[Collected data entries]
- Opening Delimiter -
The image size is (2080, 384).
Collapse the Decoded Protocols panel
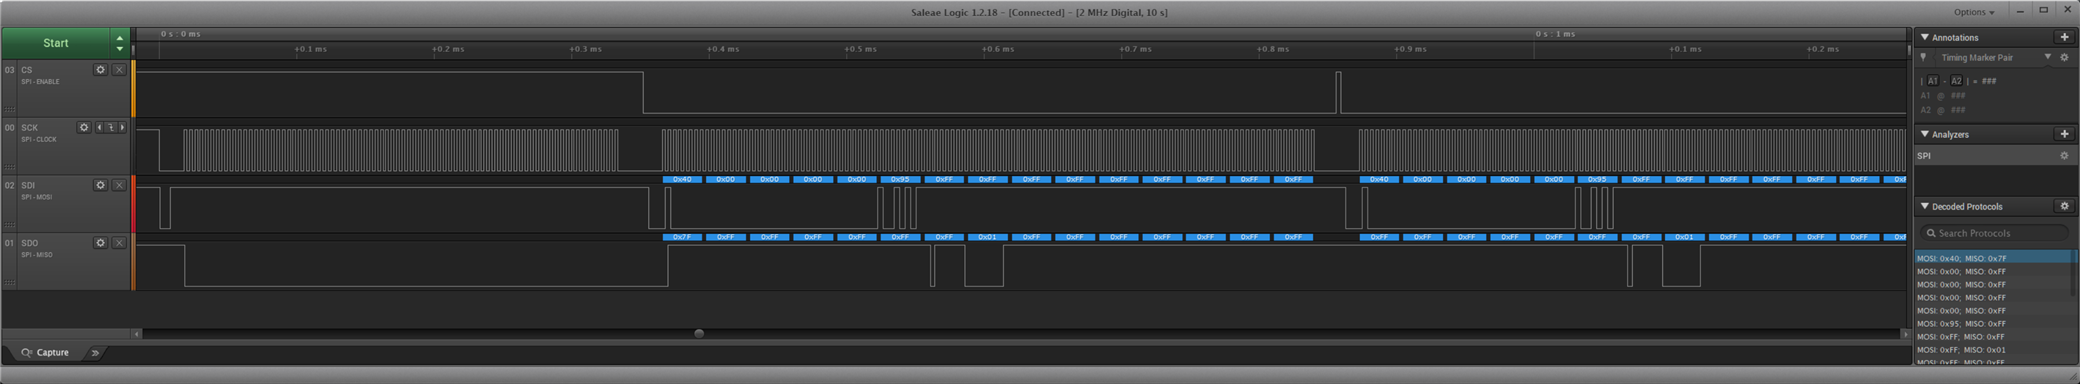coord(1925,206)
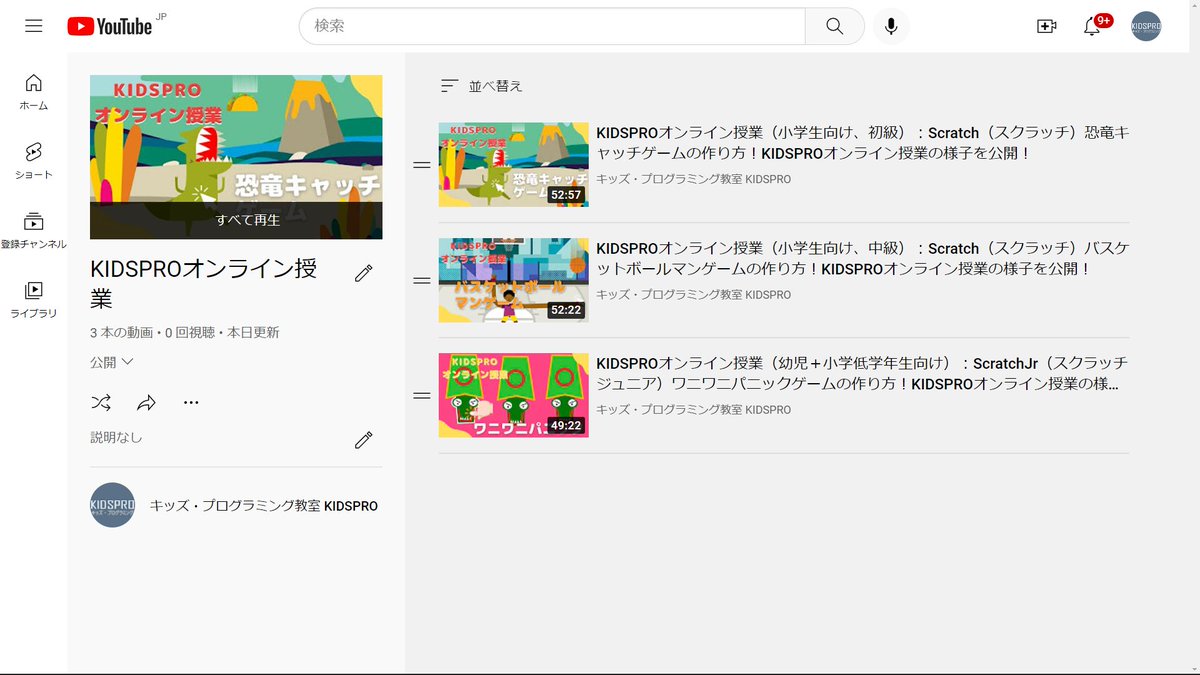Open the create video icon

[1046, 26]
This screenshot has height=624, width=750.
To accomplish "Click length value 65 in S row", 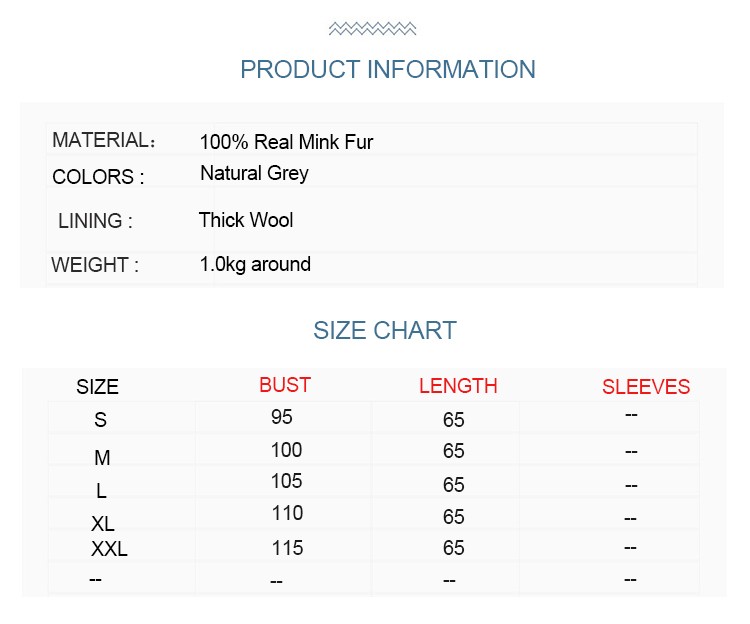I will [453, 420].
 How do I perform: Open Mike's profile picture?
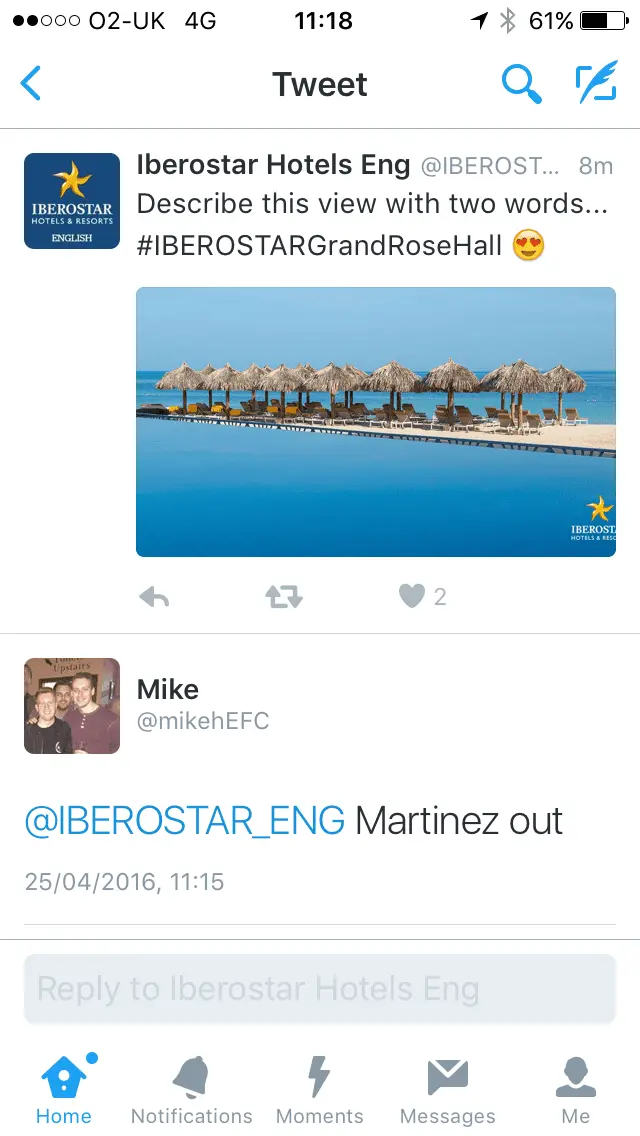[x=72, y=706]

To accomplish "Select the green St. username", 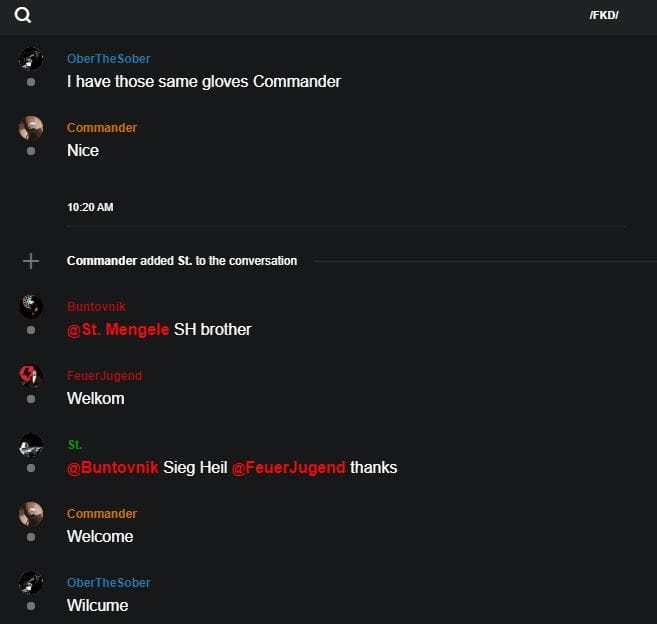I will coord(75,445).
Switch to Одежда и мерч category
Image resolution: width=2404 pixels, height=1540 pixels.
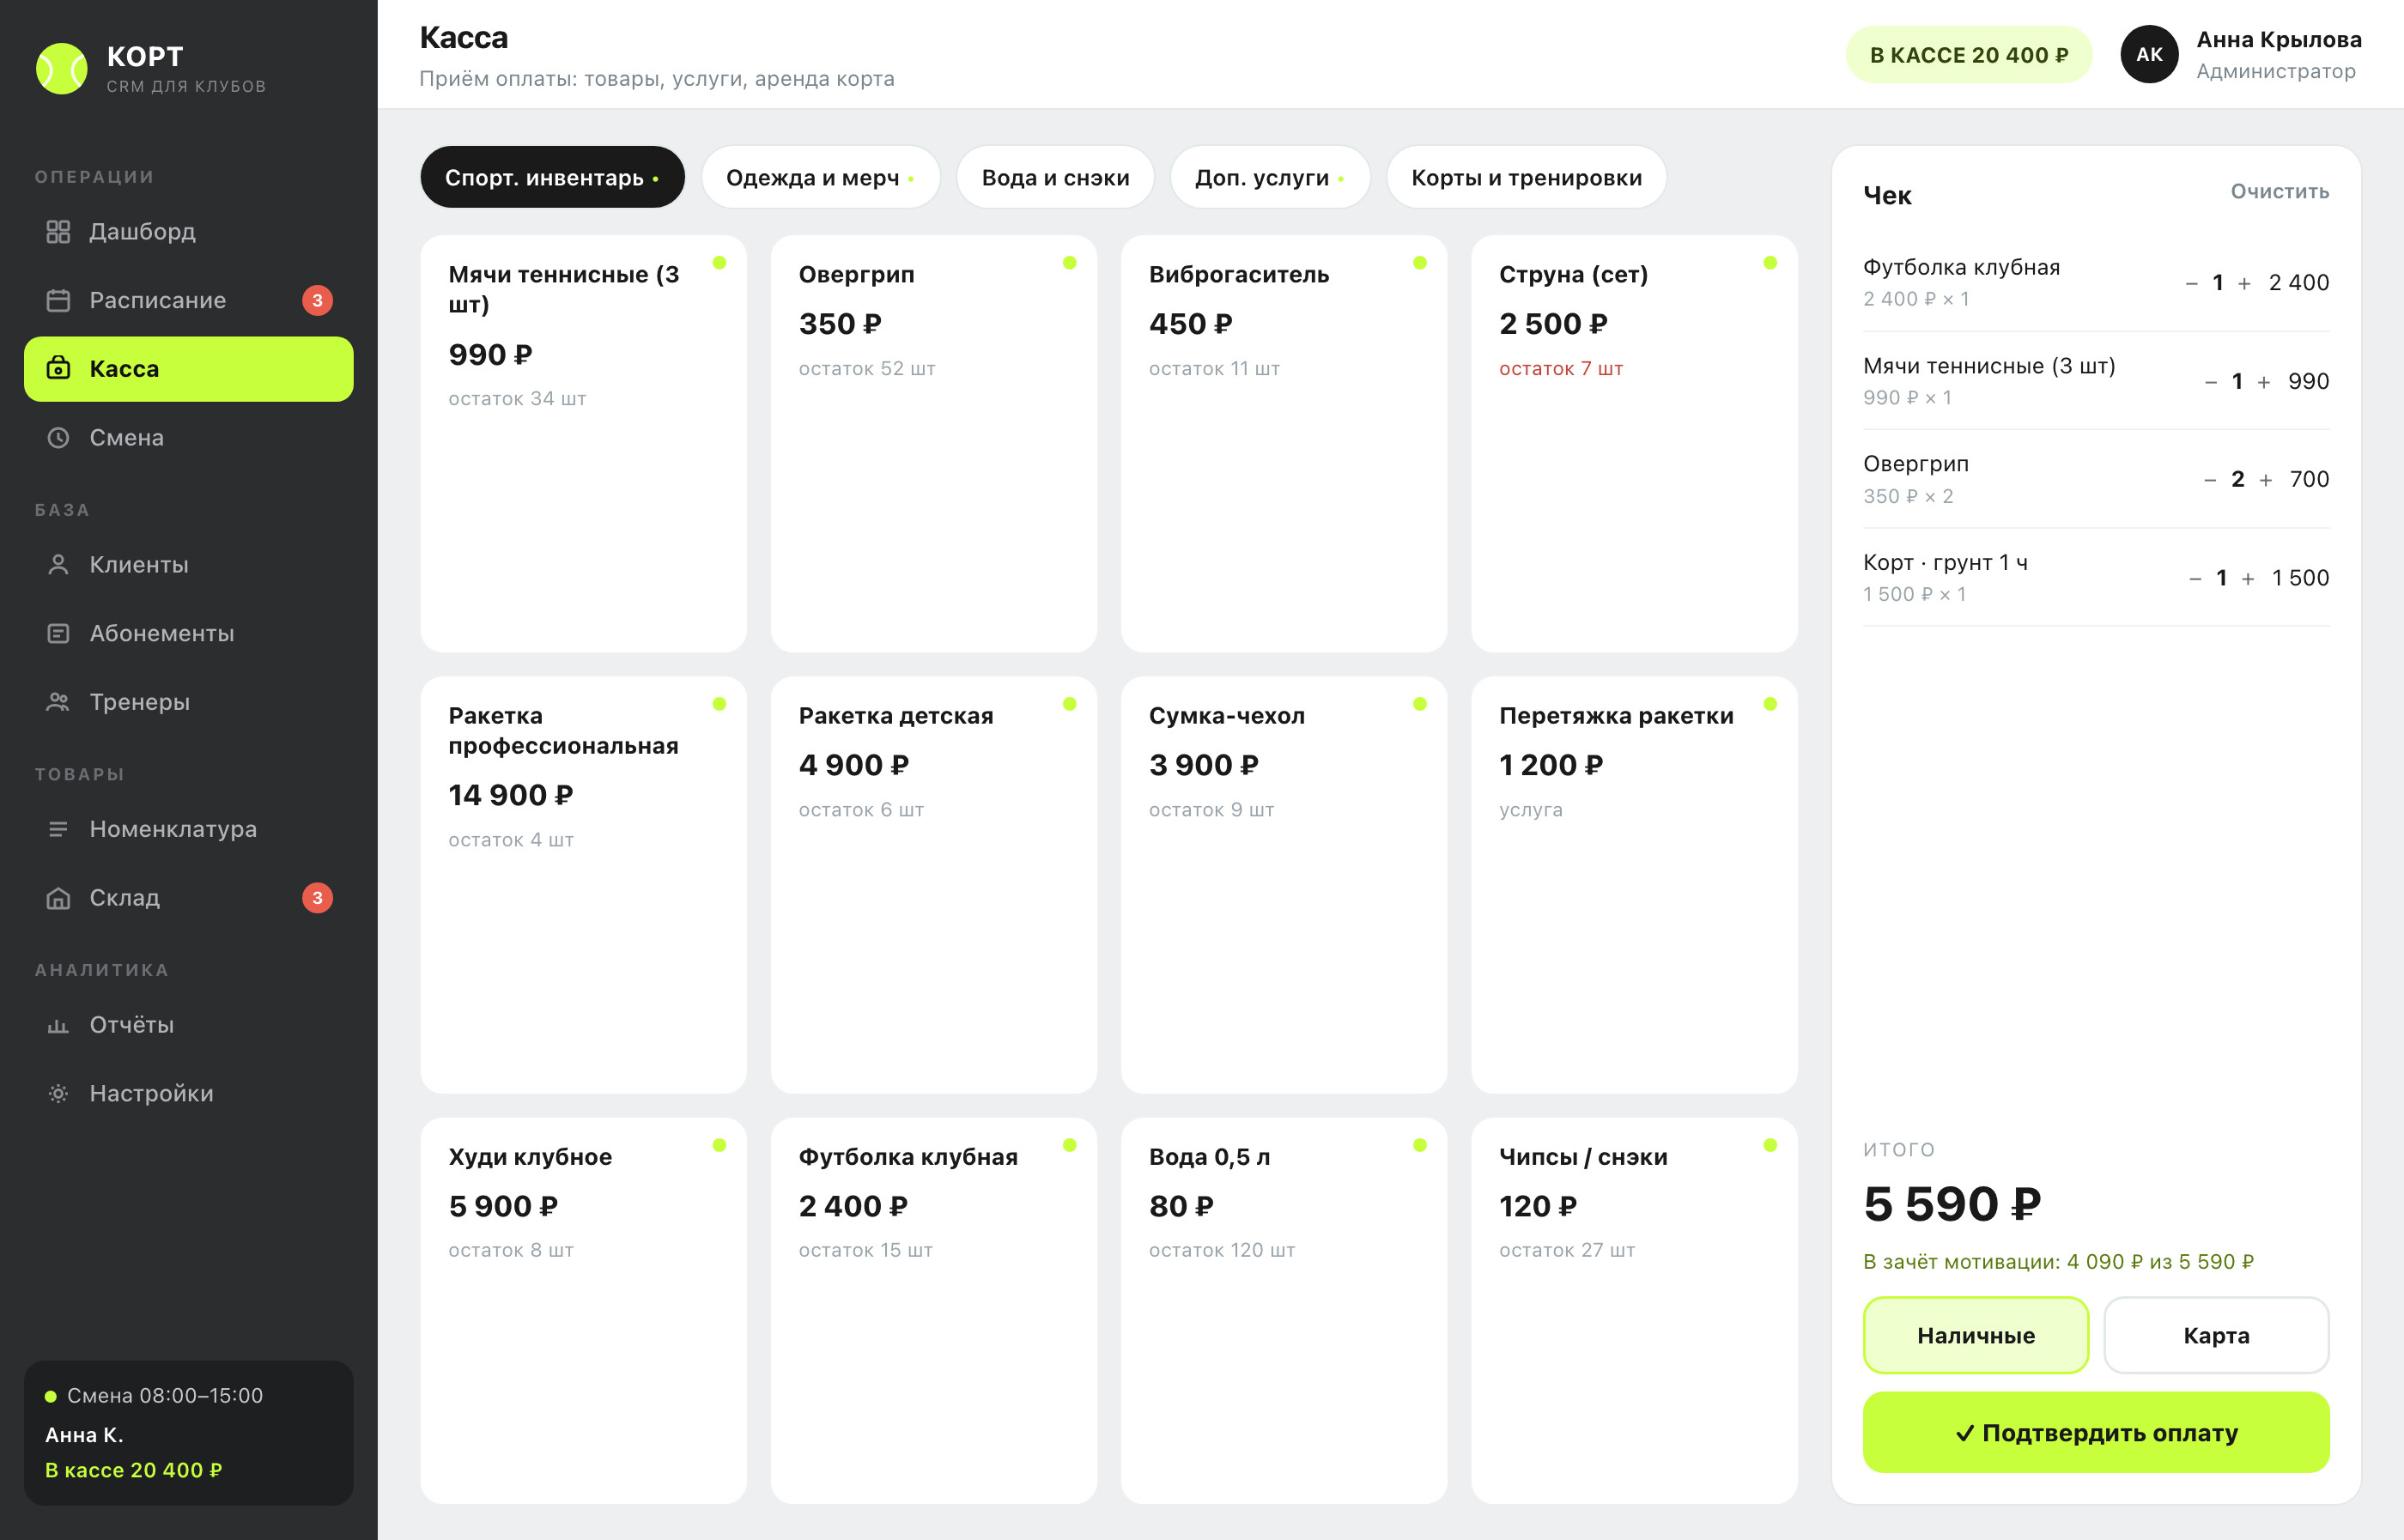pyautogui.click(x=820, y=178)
- Closing Delimiter -
## Problem description
Print, exactly and only, the lines running from the line with "Image resolution: width=2404" through the last line of the data, including both. Skip any picture.

## Worked solution
Image resolution: width=2404 pixels, height=1540 pixels.
pyautogui.click(x=820, y=178)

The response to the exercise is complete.